The saga, which has been going on for years now, started in November 2015 when the State Bank of India (SBI) tagged Mallya a “wilful defaulter”, for defaulting on payments and its diversion for purposes other than sanctioned.
This has become the cause of a protracted legal battle between the billionaire and Indian law enforcement agencies, with a consortium of 17 banks led by SBI striving to recover the money loaned to him.
Mallya left the country on March 2, 2016, and has been living in London from where he was arrested on Tuesday only to be bailed out a few hours later.
His fleeing India had come just before the SBI-led banks’ consortium petitioned the Supreme Court to recover their outstanding loans amounting to Rs 9,431.65 crore, including interest, which was sanctioned to his now-defunct Kingfisher Airlines.
In April last year, the Ministry of External Affairs (MEA), at the request of the Enforcement Directorate (ED), had suspended his passport while Mallya was in London.
Mallya has since expressed his wish to come back to India saying he couldn’t do so on account of his passport-suspension. At one time, the ministry even asked Mallya to visit the nearest Indian mission where he could get an “emergency certificate” issued, if he wished to return.
Twice a member of the Rajya Sabha, Mallya resigned from Parliament in May last year, a month ahead of his retirement on June 30.
He was declared a “proclaimed offender” in June as per the Prevention of Money Laundering Act (PMLA) on the request of the ED.
Assets worth Rs 8,040 crore have so far been attached by the ED in its pursuit of the case, which include the Kingfisher brand, logo, and also Mallya’s plush North Goa ‘Kingfisher Villa’.

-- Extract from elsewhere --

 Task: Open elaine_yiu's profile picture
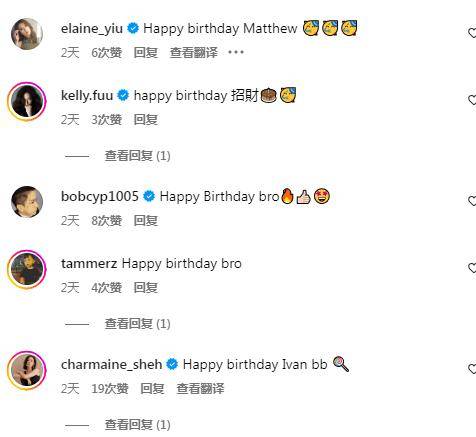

The last, which was priced at about 90 crore, finally went under the hammer for Rs 73 crore this month.
In March this year, responding to a question in the Lok Sabha, Minister of State for Finance Santosh Gangwar, without naming Mallya, told the House that loan of Rs 8,040 crore to the industrialist was declared a non-performing asset (NPA) in 2009 and was restructured in 2010.
Mallya has more than once extended a proposal to settle the loans which he is due to pay.
“Public sector banks have policies for one-time settlements. Hundreds of borrowers have settled. Why should this be denied to us? Our substantial offer before the Supreme Court was rejected by banks without consideration,” Mallya had said in a tweet in March this year.
The banks had last year refused to accept his offer of settling the loans at Rs 6,868 crore.
The Indian government is in talks with the UK for Mallya’s extradition. The British had last year expressed its inability to deport Mallya on account his arriving on a valid visa.